What the task asks:
Reproduce the complete set of records, exactly as they appear.

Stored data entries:
###

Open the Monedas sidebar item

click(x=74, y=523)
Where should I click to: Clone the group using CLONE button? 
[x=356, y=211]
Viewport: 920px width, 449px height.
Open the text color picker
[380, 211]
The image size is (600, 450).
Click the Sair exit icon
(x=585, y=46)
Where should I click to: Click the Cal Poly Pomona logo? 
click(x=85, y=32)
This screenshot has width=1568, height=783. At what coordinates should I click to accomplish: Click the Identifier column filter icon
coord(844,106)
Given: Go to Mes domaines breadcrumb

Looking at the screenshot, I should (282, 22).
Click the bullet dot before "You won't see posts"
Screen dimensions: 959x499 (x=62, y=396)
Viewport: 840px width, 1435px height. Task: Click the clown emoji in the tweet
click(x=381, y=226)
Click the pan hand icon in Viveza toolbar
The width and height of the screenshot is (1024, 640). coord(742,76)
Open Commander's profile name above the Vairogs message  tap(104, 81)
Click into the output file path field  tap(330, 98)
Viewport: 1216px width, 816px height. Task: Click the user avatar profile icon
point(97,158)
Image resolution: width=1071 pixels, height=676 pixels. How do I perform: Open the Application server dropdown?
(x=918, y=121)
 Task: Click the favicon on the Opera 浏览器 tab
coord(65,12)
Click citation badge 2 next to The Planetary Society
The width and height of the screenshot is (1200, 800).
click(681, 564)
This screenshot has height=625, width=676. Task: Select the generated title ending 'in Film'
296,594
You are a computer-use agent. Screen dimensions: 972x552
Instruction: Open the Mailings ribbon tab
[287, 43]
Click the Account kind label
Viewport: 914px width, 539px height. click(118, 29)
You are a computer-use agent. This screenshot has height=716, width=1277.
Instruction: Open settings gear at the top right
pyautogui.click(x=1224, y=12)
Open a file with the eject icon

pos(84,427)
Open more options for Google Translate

###

Answer box:
Open the Monedas sidebar item

click(x=74, y=523)
Where should I click to: Clone the group using CLONE button? 
[x=356, y=211]
Viewport: 920px width, 449px height.
Open the text color picker
[380, 211]
The image size is (600, 450).
Click the Sair exit icon
(x=585, y=46)
Where should I click to: Click the Cal Poly Pomona logo? 
click(x=85, y=32)
This screenshot has width=1568, height=783. At what coordinates should I click to accomplish: Click the Identifier column filter icon
coord(844,106)
Given: Go to Mes domaines breadcrumb

Looking at the screenshot, I should (282, 22).
Click the bullet dot before "You won't see posts"
Screen dimensions: 959x499 (x=62, y=396)
Viewport: 840px width, 1435px height. Task: Click the clown emoji in the tweet
click(x=381, y=226)
Click the pan hand icon in Viveza toolbar
The width and height of the screenshot is (1024, 640). coord(742,76)
Open Commander's profile name above the Vairogs message  tap(104, 81)
Click into the output file path field  tap(330, 98)
Viewport: 1216px width, 816px height. Task: Click the user avatar profile icon
point(97,158)
Image resolution: width=1071 pixels, height=676 pixels. How do I perform: Open the Application server dropdown?
(x=918, y=121)
 Task: Click the favicon on the Opera 浏览器 tab
coord(65,12)
Click citation badge 2 next to The Planetary Society
The width and height of the screenshot is (1200, 800).
click(681, 564)
This screenshot has height=625, width=676. Task: Select the generated title ending 'in Film'
296,594
You are a computer-use agent. Screen dimensions: 972x552
Instruction: Open the Mailings ribbon tab
[287, 43]
Click the Account kind label
Viewport: 914px width, 539px height. click(118, 29)
You are a computer-use agent. This screenshot has height=716, width=1277.
Instruction: Open settings gear at the top right
pyautogui.click(x=1224, y=12)
Open a file with the eject icon

pos(84,427)
Open more options for Google Translate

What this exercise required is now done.